By David Lawder and Sweta Singh
(Reuters) - U.S. Treasury Secretary Steven Mnuchin on Thursday laid out an ambitious schedule to enact tax relief for the middle class and businesses by August, but said the Trump administration was still studying a proposed new border tax on imports.
Comments in his first televised interviews since taking office last week suggested that much work was still needed on key elements of the sweeping tax reform plan that he called his "No. 1 priority."
"We are committed to pass tax reform. It will be very significant. It's going to be focused on middle income tax cuts, simplification and making the business tax competitive with the rest of the world," Mnuchin told CNBC in his first television interview since taking office last week. (http://cnb.cx/2mg9Kq7)
"We want to get this done by the August recess," he added, acknowledging later on Fox Business Network that such a timeline was "very aggressive."
U.S. equities have risen to record highs in recent weeks on hopes tax reform and other Trump administration policies would boost growth, but investors have started to become impatient for details.
President Donald Trump has promised announcement of a "phenomenal" plan by early March to cut business taxes.
The dollar fell against a basket of major currencies, while yields on U.S. Treasuries slipped after Mnuchin failed to provide much new information on the tax plans. U.S. stocks were mixed.
Some Republican senators have criticized a House Republican plan to levy a 20 percent tax on imports aimed at encouraging more U.S. production and exports and raising $1 trillion in revenue over a decade to offset lower business tax rates.
Mnuchin said the border tax plan was still being studied, but the tax reform plan would be negotiated with the House and Senate.

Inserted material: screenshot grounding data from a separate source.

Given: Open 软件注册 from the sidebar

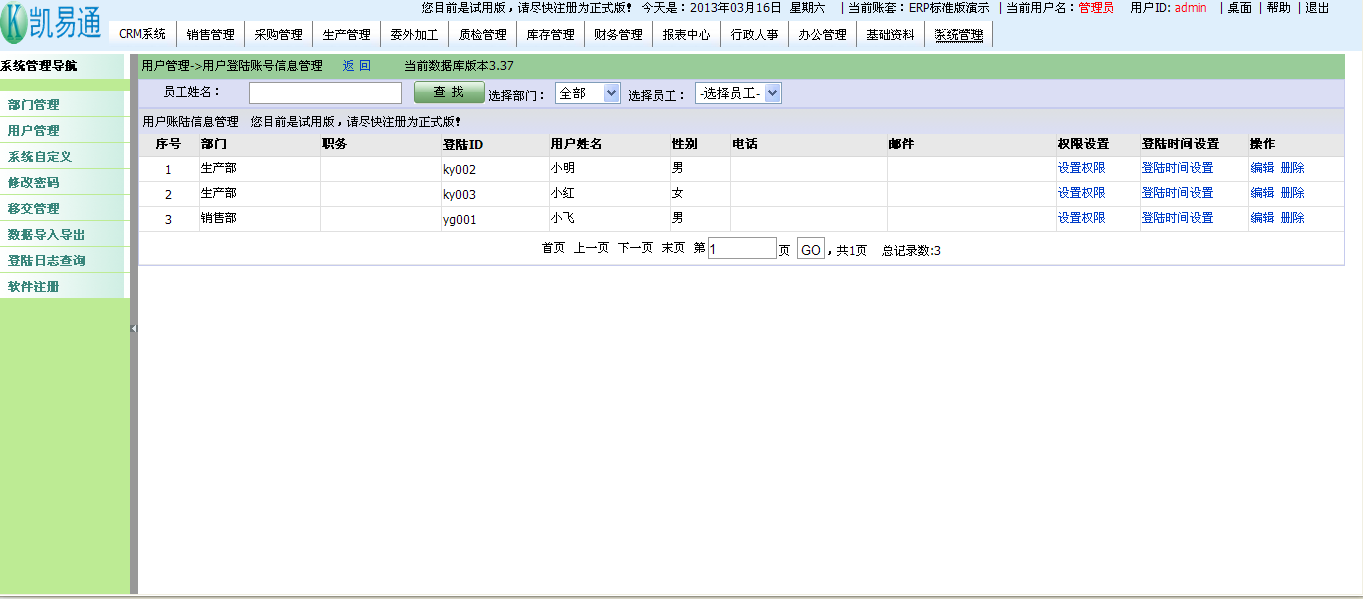Looking at the screenshot, I should coord(34,287).
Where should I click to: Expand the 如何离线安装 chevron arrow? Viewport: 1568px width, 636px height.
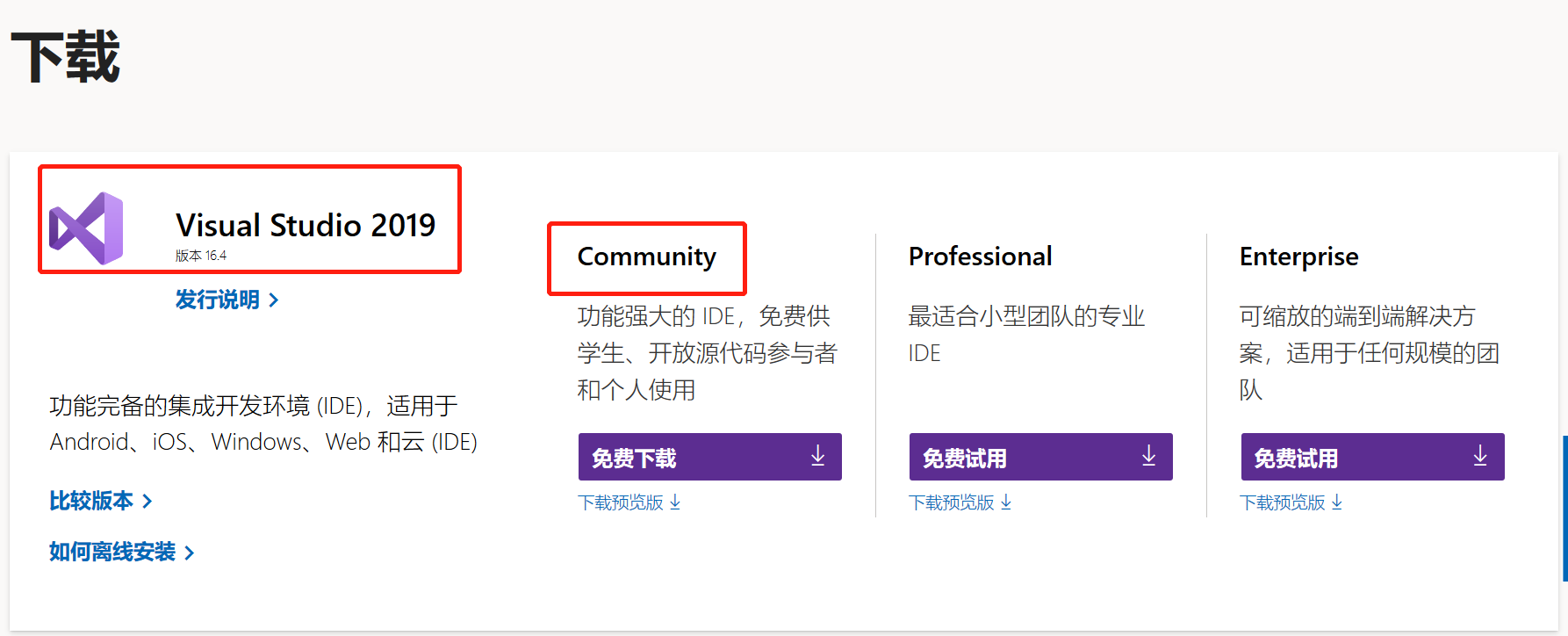(x=190, y=553)
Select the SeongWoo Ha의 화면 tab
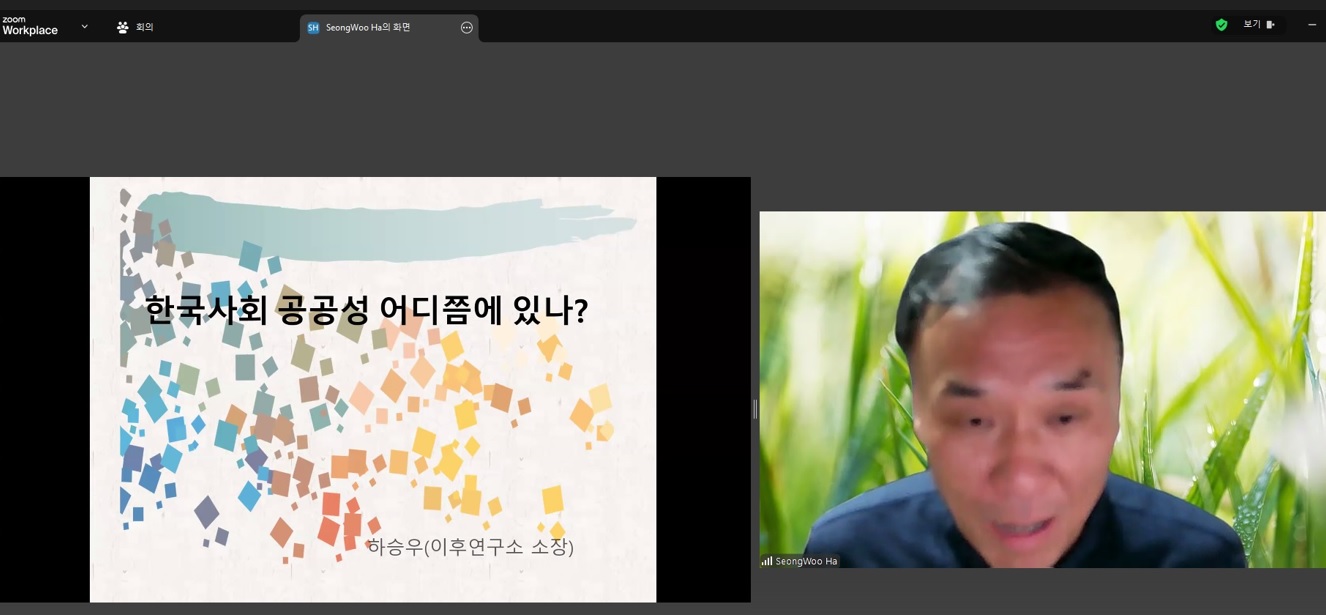 (x=368, y=28)

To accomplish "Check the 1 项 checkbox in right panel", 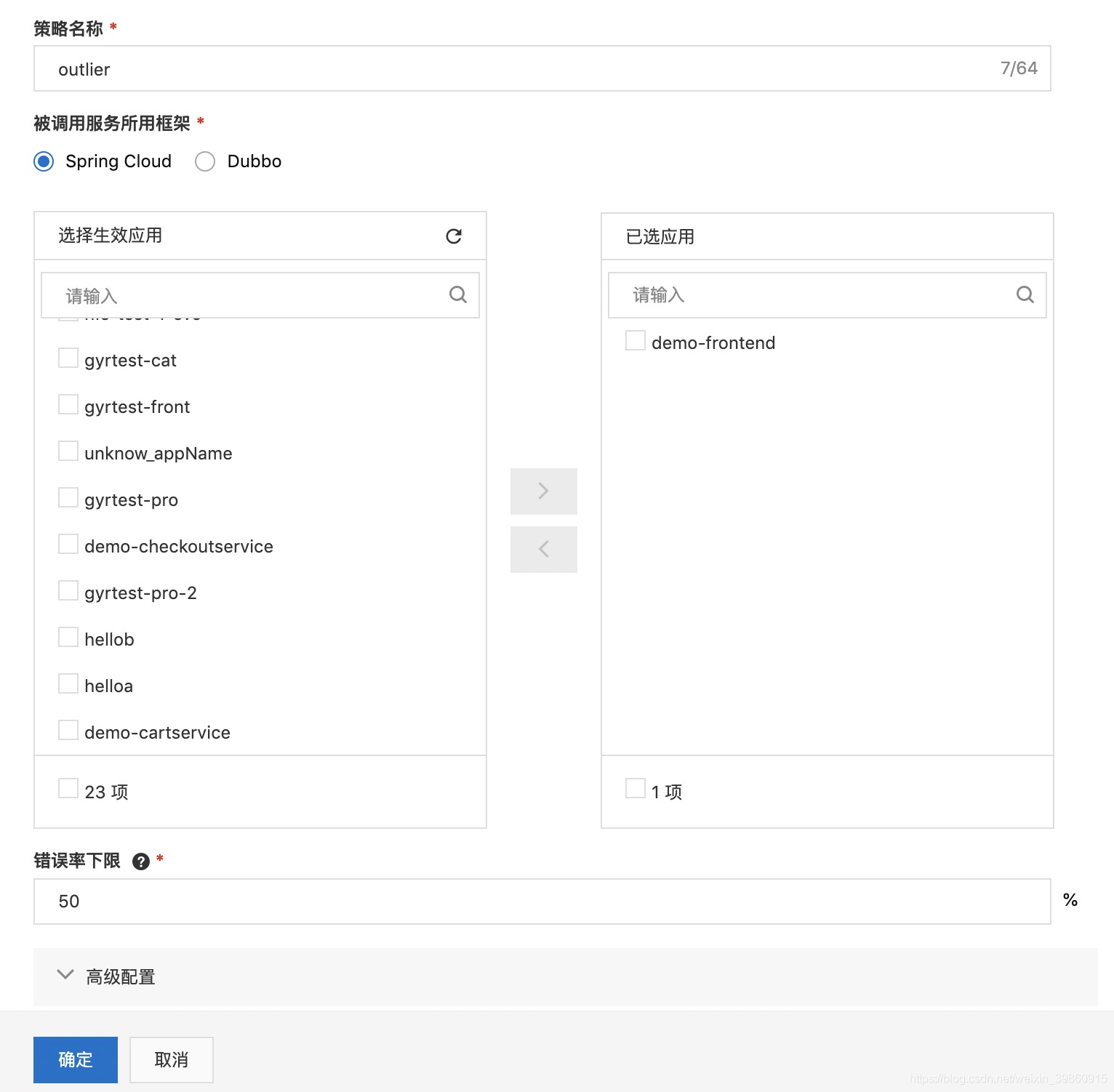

"We're looking at it seriously. There are certain aspects of it that we're concerned about, there are certain aspects that we like," Mnuchin told Fox Business Network of the border tax adjustment plan. "It's going to be something that's focused on growth, and we will have listened to people's concerns and we will have taken them into account."
In addition to tax reform, Congress and the administration are trying to settle on a plan to replace "Obamacare" with new healthcare legislation.
Mnuchin did not rule out potential tax cuts for wealthy earners, but told CNBC that the administration would aim to offset any "high end" tax cuts with reduced deductions and other breaks.
He told both networks that he believed the tax reform plan would help the United States boost economic growth above 3 percent by late 2018 from 1.6 percent in 2016. Growth effects from tax reform and less business regulation would not likely start to take hold until next year, he added.
He told CNBC the Trump administration would use "dynamic scoring" models that would likely assume more growth than models used by the Congressional Budget Office and the Joint Committee on Taxation. This would have the effect of boosting assumed revenues from tax reform and relaxation of regulations.
Given the still-low interest rate environment he said it "makes sense" for the Treasury to examine whether to issue long-term debt of 50 to 100 years "at a very slight premium," but said he was not ready to make any announcements on this topic.
Mnuchin added to recent comments in the Wall Street Journal regarding the strong dollar, telling Fox Business Network that short-term increases in the dollar's value "are a reflection of the optimism of the economic plans" of the Trump administration.
Trump had pledged to declare China a currency manipulator on his first day in office, but Mnuchin told CNBC he would pursue the normal Treasury process of examining currency practices by major trading partners. Treasury is required by law to report on these findings by April 15.
He added that Treasury was also considering allowing the U.S. Export-Import Bank to make loans larger than its current $10 million limit. EXIM has been restricted in its ability to lend because its board is not at full strength.
Mnuchin said the Trump administration was not interested in simply subsidizing large corporations.